Cohen, who once said he would take a bullet for the Republican billionaire, but who has now turned into a star witness for prosecutors, said he lied when he testified that Trump’s project was dropped in January 2016 — well before Trump was the official Republican candidate.

In fact, Cohen now says, the project was discussed multiple times within the company beyond January 2016. Efforts to obtain Russian governmental approval were still being discussed as late as June of that year, he said.

Cohen also mulled traveling to Russia in connection with the project and in May 2016 was offered a possible introduction to either the Russian president or prime minister on the sidelines of a Russian forum in June 2016, he said.

Trump ultimately secured the Republican nomination for president just weeks later, in July 2016.

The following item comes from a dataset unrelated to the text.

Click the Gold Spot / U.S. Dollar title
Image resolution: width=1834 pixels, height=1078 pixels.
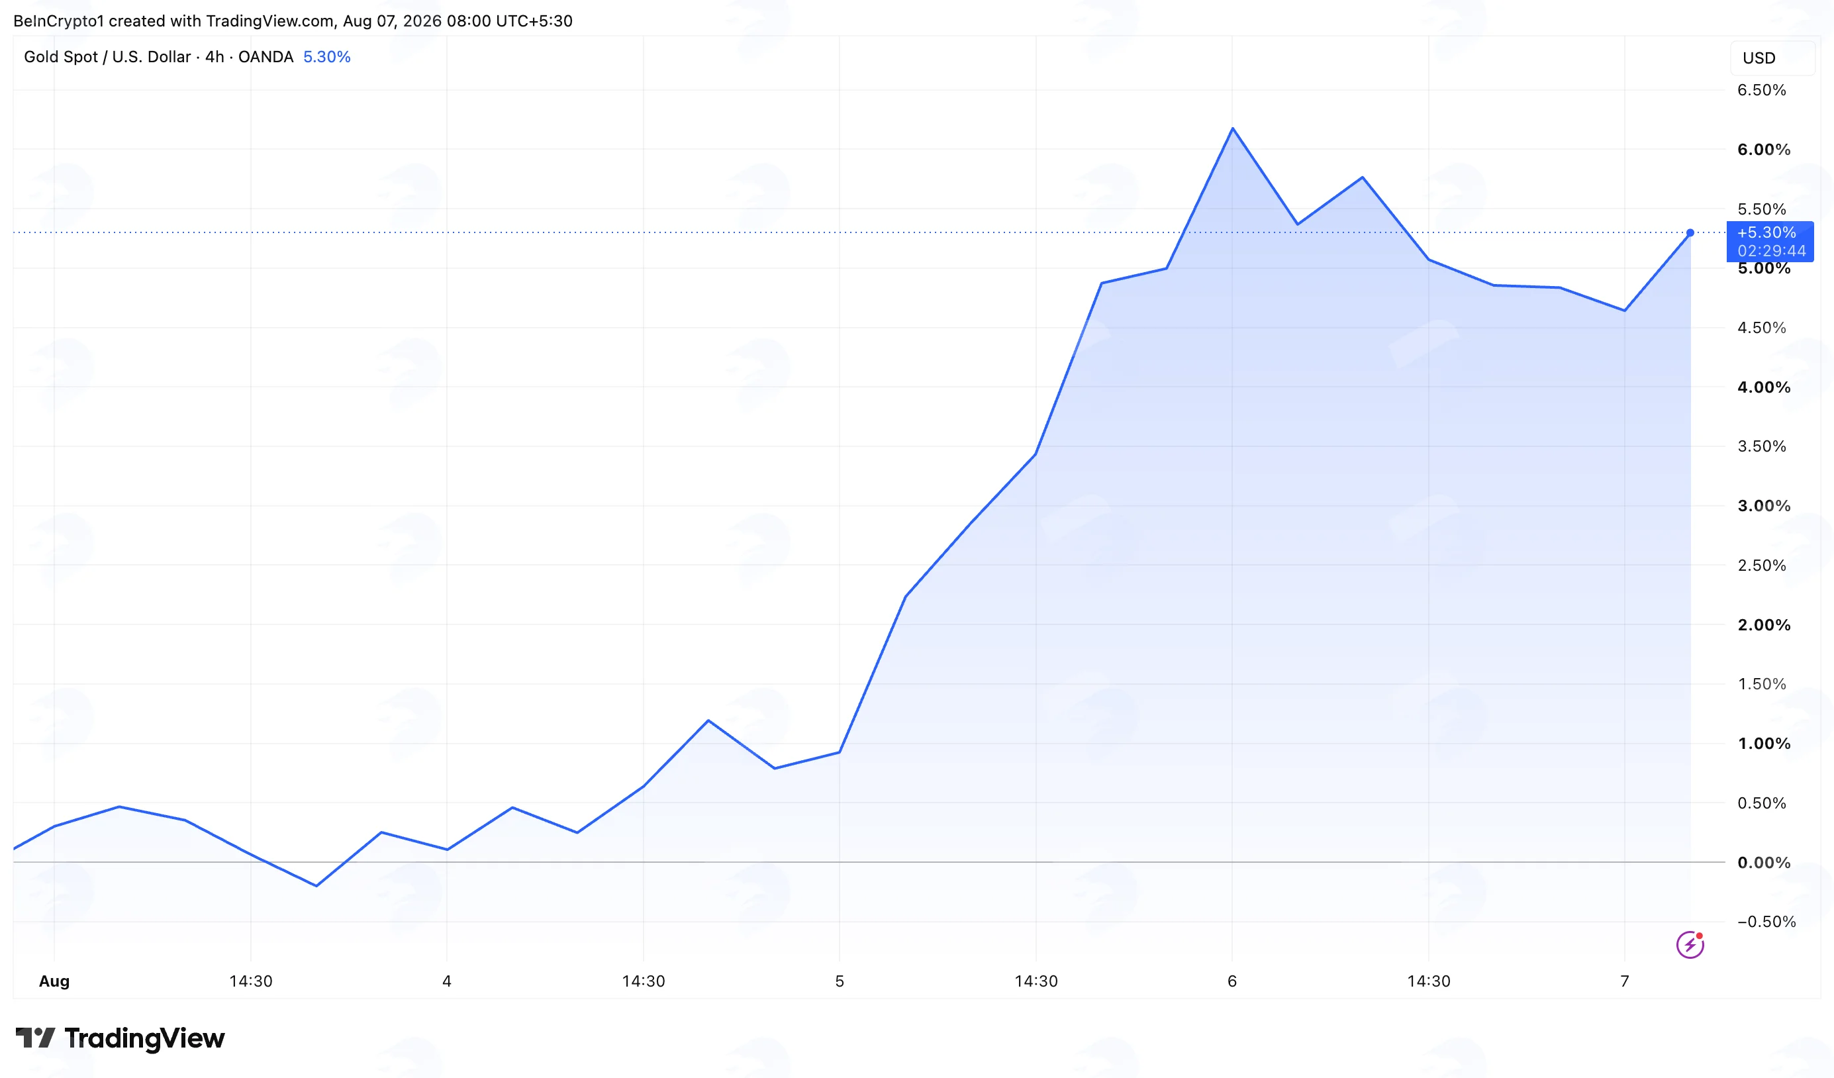click(x=108, y=57)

On Friday, before launching into the G20 diplomatic schedule, Trump fired off two tweets angrily denying that he improperly mixed his business and political ambitions — something that critics claim could have put the US leader under the Kremlin’s influence.

“Oh, I get it! I am a very good developer, happily living my life, when I see our Country going in the wrong direction (to put it mildly),” Trump tweeted Friday.

“Against all odds, I decide to run for President & continue to run my business-very legal & very cool, talked about it on the campaign trail,” he said.

“Lightly looked at doing a building somewhere in Russia,” the Republican leader continued. “Put up zero money, zero guarantees and didn’t do the project. Witch Hunt!”

Before leaving for the G20, Trump called Cohen “weak” and said “he is lying about a project that everybody knew about.”